Czech utility CEZ signed a contract on Friday to sell a power distributor that provides electricity to over three million Bulgarians along with other assets to small Bulgarian solar energy producer Inercom.
The deal prompted concerns across the political spectrum that strategic energy assets in the European Union country were passing into the hands of owners about which little was known.
In an emotional briefing to parliament, Boyko Borissov said neither he nor the government were “participating in a dark, behind the scenes, deal.”
“Not only are we not participating, we have no influence whatsoever on it,” he told reporters.
Inercom, with assets worth around 100 million levs ($63 million), is set to acquire a business with annual turnover of about 1.8 billion levs ($1.1 billion) that operates one third of the Balkan country’s power grid.

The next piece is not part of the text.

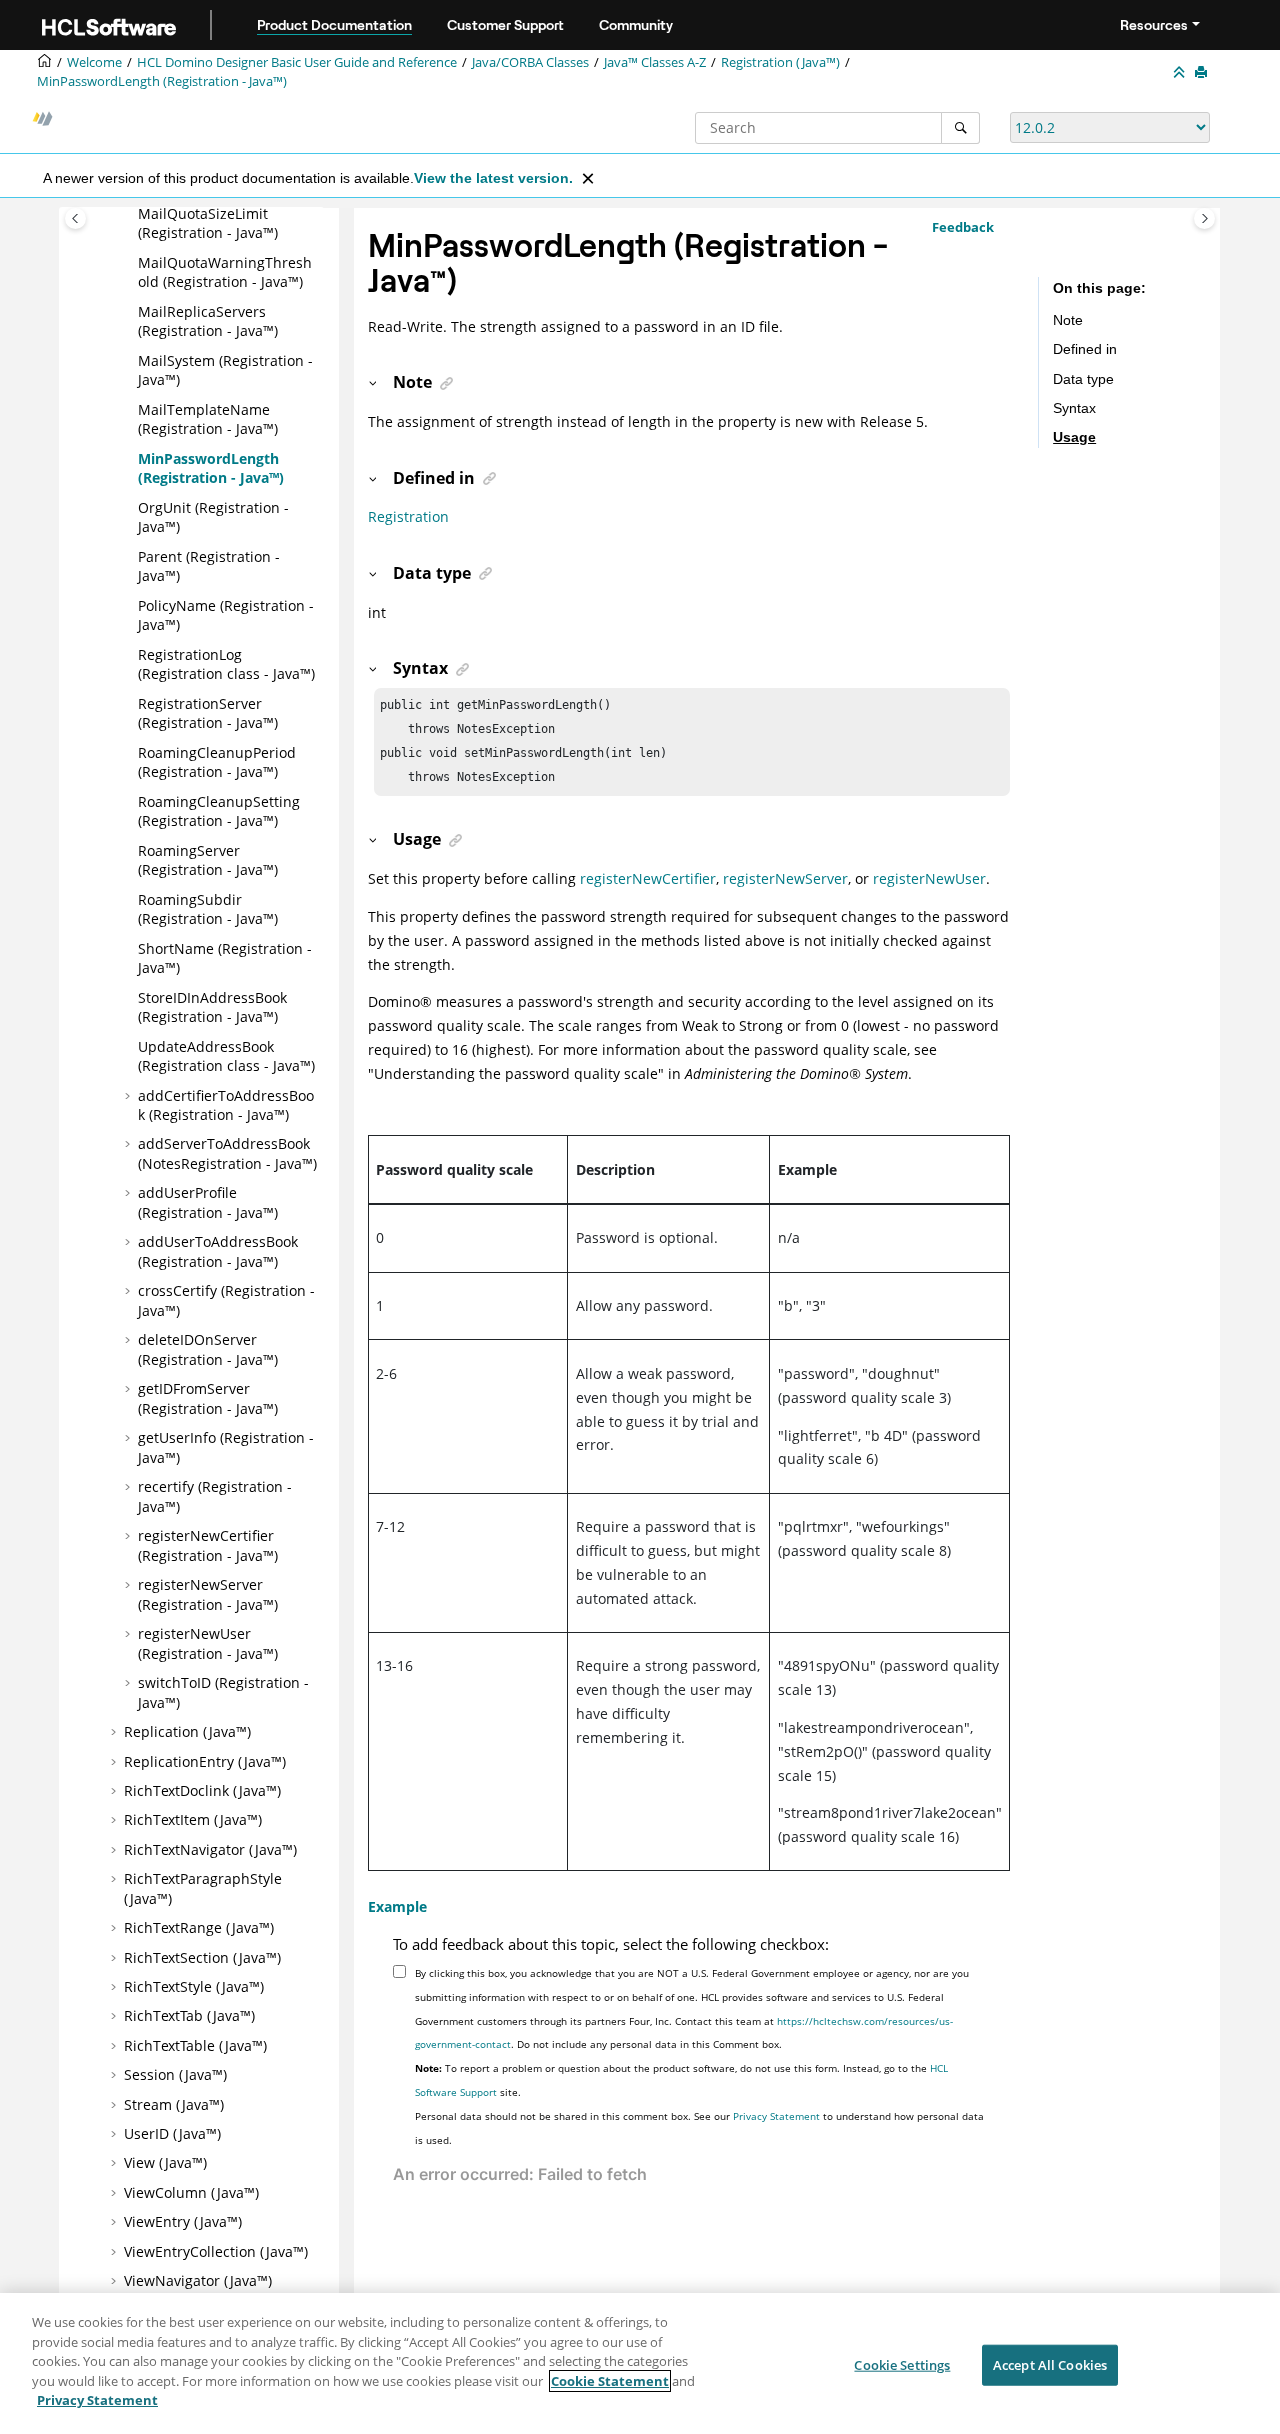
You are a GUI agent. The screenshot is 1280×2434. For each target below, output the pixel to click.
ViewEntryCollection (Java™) (216, 2251)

The deal, estimated to cost about 320 million euros ($392 million), is pending approval by Bulgaria’s anti-trust regulator. Inercom has said it will be financed by bank loans, but has declined to elaborate.
Energy prices are politically sensitive in the EU’s poorest member state, and a spike in electricity bills in 2013 toppled Borissov’s first government. He conceded the current furor was reminiscent of this, but said he would not step down.
Borissov said he had received confidential documents on the deal from his Czech counterpart Andrej Babis that showed the involvement of Russian-Georgian offshore companies, as well as Russian and Bulgarian banks.
Borissov said Bulgaria did not have a mechanism to stop a deal between two private entities, but pledged to use all state resources to provide transparency over the deal and urged state institutions to step in.
He also suggested he might not accept the resignation of the energy minister, who decided to step down over links with Inercom’s owners to try to assuage any doubts of government influence on the deal.
On Friday, opposition Socialists demanded the sale be stopped and urged the government to bid in a new sale process.
Borissov, who has previously dismissed Socialists’ calls for the state to buy back private energy assets, said the government was considering legal changes that would allow the state to have a say in similar deals.
Austria’s EVN and Czech firm Energo-Pro control Bulgaria’s two other energy distributors.